Théâtre - Deux fois plus d'Olivier Py
Pour son dernier festival "in" en tant que directeur (le Portugais Tiago Rodrigues sera ensuite le nouveau chef de la cité des papes), l’auteur, metteur en scène et comédien Olivier Py a décidé de se faire plaisir : un spectacle de presque 10 heures (avec entractes) dans la continuité de sa Servante culte de 24 heures (oui, 24) dévoilée en 1995. Baptisée Ma jeunesse exaltée, cette aventure renfermera, on l’imagine, toutes les obsessions qui font le sel du théâtre de celui qui se définit, entre autres, comme catho et homo. Et en fin de festival, le même Py renfilera la robe de sa fameuse Miss Knife pour un tour de chant qu’il effectue depuis plus de 30 ans. « [Au départ] nous n’étions pas loin de l’opprobre, chanter en travesti était extrêmement scandaleux, pouvait même déclencher de la violence. Aujourd’hui, c’est en famille que l’on vient voir Miss Knife et cela me procure beaucoup de joie » (extrait du programme).
Ma jeunesse exaltée, du 8 au 15 juillet au Gymnase du lycée Aubanel
Miss Knife et ses sœurs, le 26 juillet à l’Opéra d’Avignon
Cabaret - Madame Arthur
Phare des nuits queer parisiennes (côté Pigalle) qui vient de fêter ses 75 ans, le cabaret Madame Arthur posera ses valises à Avignon pendant dix jours – ou plutôt dix soirs. Quatre créatures (c’est ainsi que se nomment les performeurs et performeuses du cabaret), et non des moindres (on est sur des figures du lieu : Charly Voodoo, Martin Poppins, Odile de Mainville et Vaslav de Folleterre) proposeront, au Théâtre du Roi René, « une création inédite, irrévérente et désopilante ». Quoi de mieux pour terminer une journée harassante à courir de théâtre en théâtre ?
Du 12 au 22 juillet (relâche le 18 ) au Théâtre du Roi René
Théâtre - La Machine de Turing
« C’était indispensable, quand j’ai reçu le Molière de l'auteur francophone vivant, d’affirmer que la pièce était un acte militant d’un gay qui défend un autre gay. » En 2020, l’auteur, metteur en scène et comédien Benoît Solès nous parlait longuement de sa Machine de Turing. Un spectacle sur la vie du mathématicien et cryptologue britannique Alan Turing dont les travaux ont permis d’accélérer la fin de la Seconde Guerre mondiale – il avait inventé une machine, ancêtre de l’ordinateur, capable de décoder les messages cryptés des Allemands. Mort en 1954 après avoir été condamné à la castration chimique pour « indécence manifeste et perversion sexuelle », Turing a été oublié des livres d’histoire jusqu’à qu’un film le remette sur le devant de la scène (Imitation Game, en 2015), puis cette pièce à l’efficacité redoutable dans sa narration – d’où son succès dingue depuis sa création en 2018 dans le "off" du Festival d’Avignon.

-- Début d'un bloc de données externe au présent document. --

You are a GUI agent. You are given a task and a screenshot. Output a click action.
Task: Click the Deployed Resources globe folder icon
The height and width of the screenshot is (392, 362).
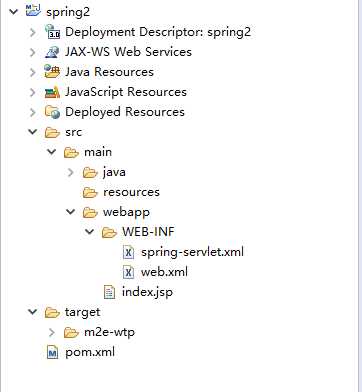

Du 7 au 30 juillet (relâches les 11, 18 et 25) à la Scala Provence
Humour - Lolla Wesh
Drag-queen barbue dont le « coucou » rauque est devenu signature, Lolla Wesh sera dans le "off" d’Avignon avec une nouvelle version de son solo baptisé Stand-up drag – et sous-titré « on ne peut plus rien dire ». « J'ai longtemps rejeté le stand-up, je supportais mal les blagues sur les LGBTQIA qui font tant rire les hétéros, les vannes racistes qui amusent tant les blancs, fatiguée de l'humour qui se moque des gros ou qui dénigre les femmes », écrit-elle. On est curieux de la découvrir sur scène avec tout son bagou, son humour sarcastique et son pouvoir de fascination camp presque punk.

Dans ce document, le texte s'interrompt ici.